Noah stepped forward, eyes glancing over the text without real focus. "You know I read the fine print already."

"I figured." Jared sat across from him. "Still… I wanted to be here personally. Not just to close it out. But to say something I should've said a long time ago."

Noah paused with the pen in his hand.

"I'm sorry," Jared said. "For everything Victor did. For what the company let happen. I can't imagine what that night was like—what it took to survive it."

Noah didn't respond. He signed the first page.

Jared tried again. "You were right to sue. You were right to walk away. What happened to your friends, your team… it should never have been possible."

Noah signed the second page. No eye contact. Just the quiet scratch of ink on paper.

"I want to change things," Jared continued. "To make Aerodyne something that builds again. Something that protects instead of hides."

Noah finally looked at him.

His voice was calm, but laced with steel: "You want forgiveness. But you don't want the truth."

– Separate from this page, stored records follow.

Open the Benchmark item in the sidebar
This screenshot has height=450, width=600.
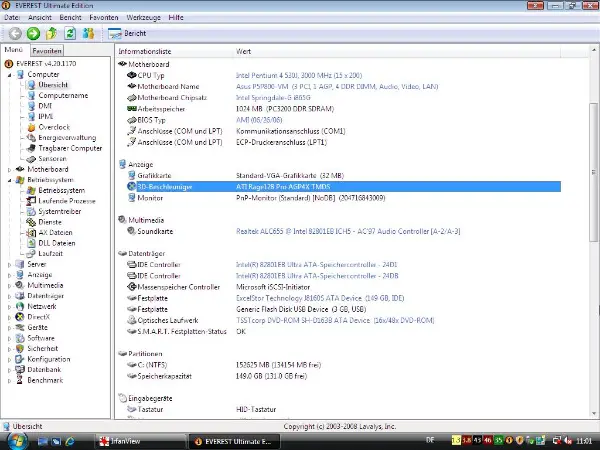(x=45, y=380)
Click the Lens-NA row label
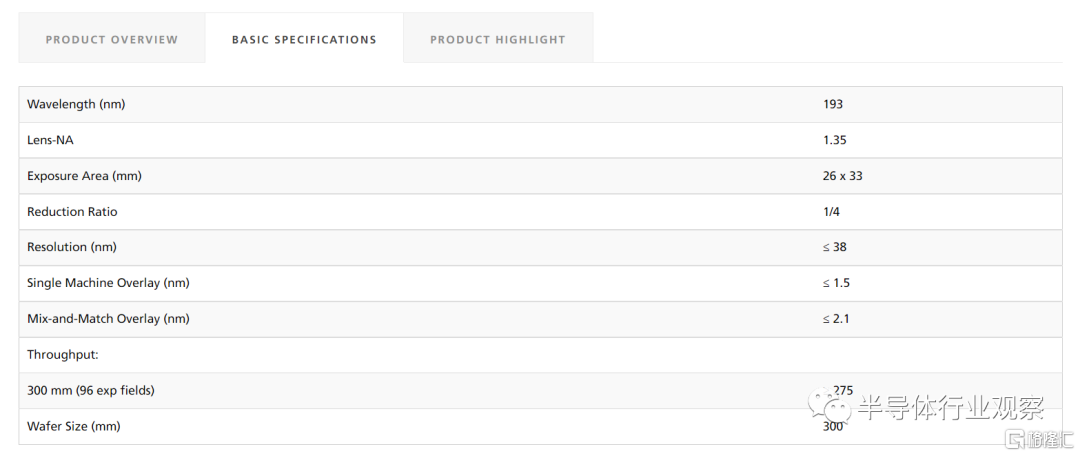The height and width of the screenshot is (456, 1080). [x=50, y=140]
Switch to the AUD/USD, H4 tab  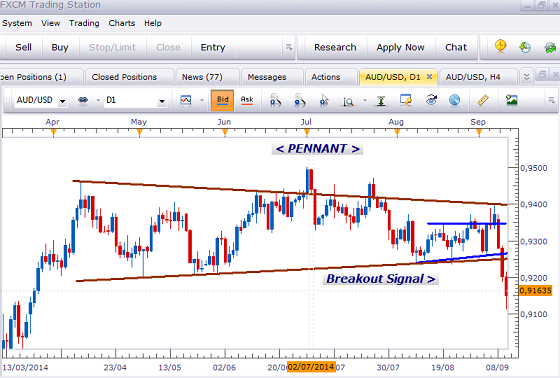(473, 77)
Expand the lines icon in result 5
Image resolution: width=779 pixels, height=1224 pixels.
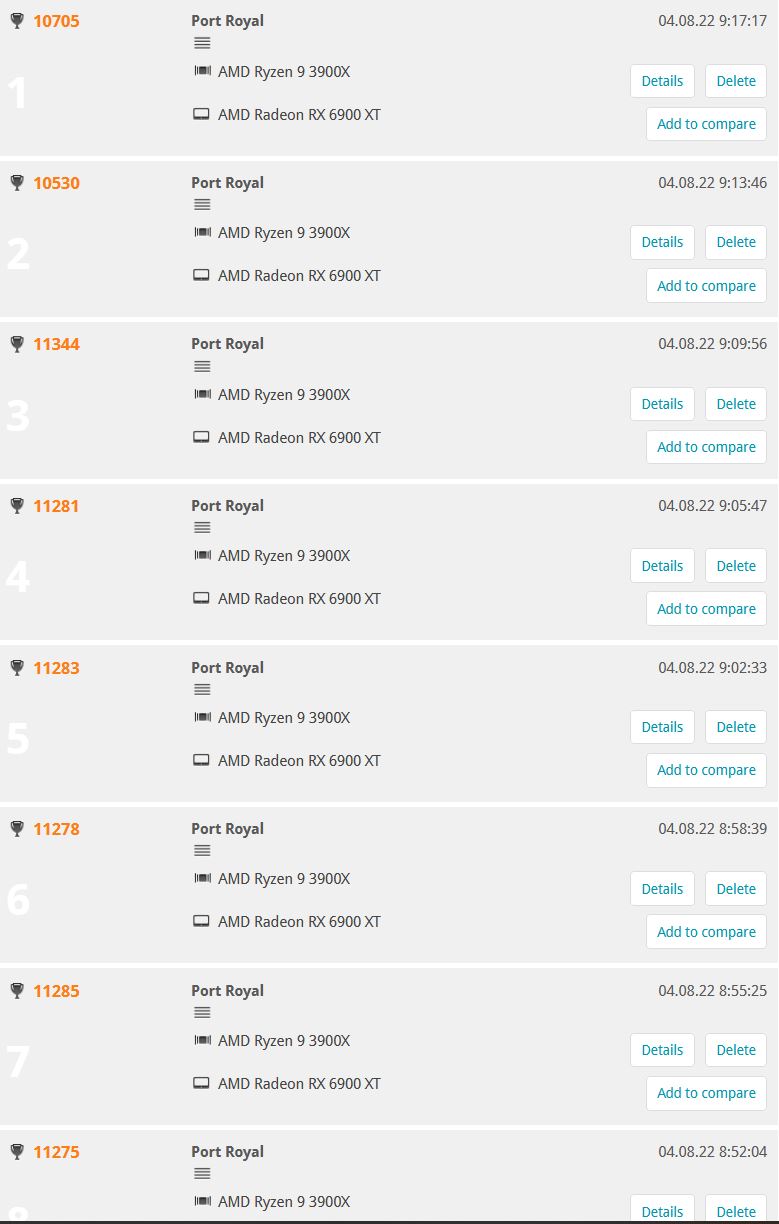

Jared blinked. "Excuse me?"

"You were in that building, Jared. The night the bomb dropped. You stayed behind while we all went out."

"I—I was asked to monitor—"

"Yeah," Noah interrupted, "you were asked. And you did it. You stayed. You watched. And you survived. That's convenient."

A long silence passed between them.

"I didn't know what was going to happen," Jared said quietly.

Noah signed the final page. "I don't believe you."

He stood up, sliding the folder back across the desk. "But you've got your clean title now. CEO. The press loves a rebrand."

"Noah—"

"We're done."

He turned to leave, the door sliding open ahead of him.

As he stepped out, Jared remained seated behind the desk that once belonged to a tyrant — alone, surrounded by windows, holding a stack of signed papers and an apology that never landed.

Rain drizzled under a flickering neon sign that read QUICKMART, barely clinging to life. Inside, the graveyard shift clerk — a scrawny man named Harris — stood frozen behind the register, hands raised. A ski-masked man paced in front of the counter, waving a pistol.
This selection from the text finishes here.